6 de Março de 2015 / às 23:14 / em 3 anos

Colegiado da CVM autoriza operações de permuta e de opção entre Oi e PT SGPS

SÃO PAULO/RIO DE JANEIRO (Reuters) - O colegiado da Comissão de Valores Mobiliários (CVM) autorizou, por unanimidade, as operações de permuta e de opção entre Oi e Portugal Telecom SGPS relacionadas aos investimentos da companhia portuguesa em títulos de dívida da Rioforte.

A Oi disse nesta sexta-feira que convocará assembleia geral extraordinária nos próximos dias para deliberar sobre o tema, após ter tomado ciência da decisão proferida pelo colegiado da CVM na quarta-feira.

A operação de permuta foi combinada com os acionistas controladores da Portugal Telecom após a descoberta no ano passado do calote de mais de 1 bilhão de dólares da Rioforte, do Grupo Espírito Santo.

A descoberta perturbou a fusão entre as companhias de telecomunicações e fez com que a parceira portuguesa aceitasse reduzir temporariamente sua participação na empresa resultante de sua união com a Oi, a CorpCo.

Pelo acordo, a Oi e suas subsidiárias realizarão uma permuta pela qual a Portugal Telecom entregará ações da Oi à companhia, enquanto a empresa brasileira entregará os títulos de dívida à Portugal Telecom a 100 por cento do seu valor de face, tirando o risco de crédito dos empréstimos da Oi.

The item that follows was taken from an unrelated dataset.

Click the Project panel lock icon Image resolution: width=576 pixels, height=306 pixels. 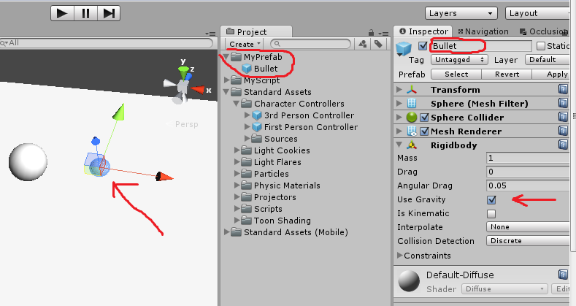(371, 32)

A empresa portuguesa terá sua participação na CorpCo reduzida dos cerca de 38 por cento previstos originalmente para 25,6 por cento.

A Portugal Telecom terá uma opção de compra para adquirir de volta mais ações da Oi ao longo de seis anos, aumentando potencialmente sua participação no grupo resultante da fusão se conseguir recuperar parte do dinheiro da Rioforte.

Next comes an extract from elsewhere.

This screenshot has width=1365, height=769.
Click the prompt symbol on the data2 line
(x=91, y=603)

A autorização da CVM condicionou a implementação das operações à aprovação pela assembleia geral de acionistas da Oi, na qual a PT SGPS não poderá votar, e à concessão de direito de voto aos acionistas preferencialistas, disse a Oi.

A Oi havia entrado com pedido para que a CVM dispensasse a companhia de determinados requisitos da Instrução CVM nº10, e pudesse realizar a operação.

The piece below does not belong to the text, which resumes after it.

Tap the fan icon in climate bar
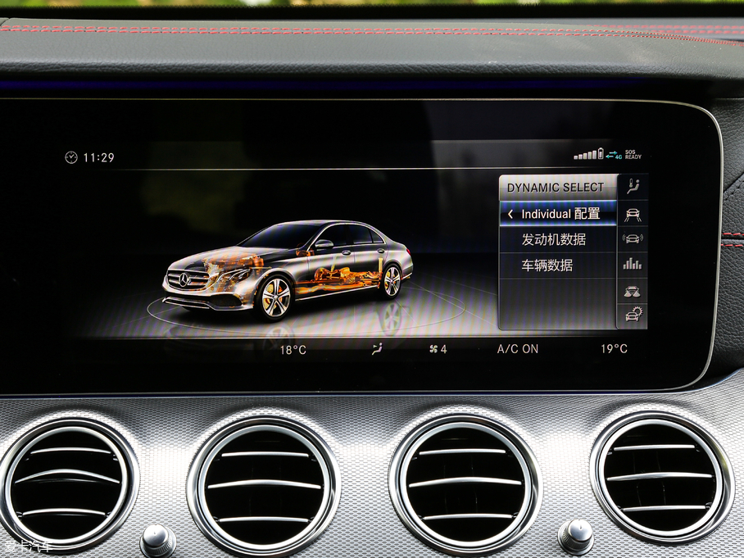Screen dimensions: 744x558 click(432, 348)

A Superintendência de Relações com Empresas (SEP) havia se manifestado contrariamente à possibilidade de transferência das ações permutadas à tesouraria da Oi, alegando que a controladora estaria sendo beneficiada com o acordo e que a eventual dispensa seria “inédita, além de incoveniente e inoportuna”.

A SEP também foi contrária ao afastamento da exigência de manutenção das ações permutadas em tesouraria como lastro de opção, conforme exigido por artigo da Instrução CVM nº390, por trazer riscos financeiros à companhia.

Apesar disso, a área sugeriu que caso o colegiado da CVM desse aval aos pedidos da companhia, que o acordo fosse submetido a assembleia de acionistas.

A relatora Luciana Dias votou pelo deferimento dos pedidos de dispensa, desde que o acordo fosse objeto de deliberação por assembleia de acionistas.

A diretora da autarquia entendeu ser comum que a CVM condicione a dispensa de aplicação de suas próprias regras ao cumprimento de certas obrigações adicionais e, no caso concreto, a legitimação do acordo mediante aprovação em assembleia.

Mas advogados especializados em direito societário e mercados de capitais criticaram a decisão nesta sexta-feira. Para Raphael Martins, sócio do Faoro & Fucci Advogados, sob o aspecto jurídico, a autorização é uma “vergonha”.

“(A norma não prevê) qualquer exceção para realização de transações com o controlador”, disse.

Uma fonte ligada à empresa disse à Reuters que o pedido de dispensa não violou nenhuma regra legal. “Ficamos satisfeitos com a decisão que reconhece isso”, disse a fonte. “A CVM sempre pode dar exceções (...), analisar casos específicos”, completou.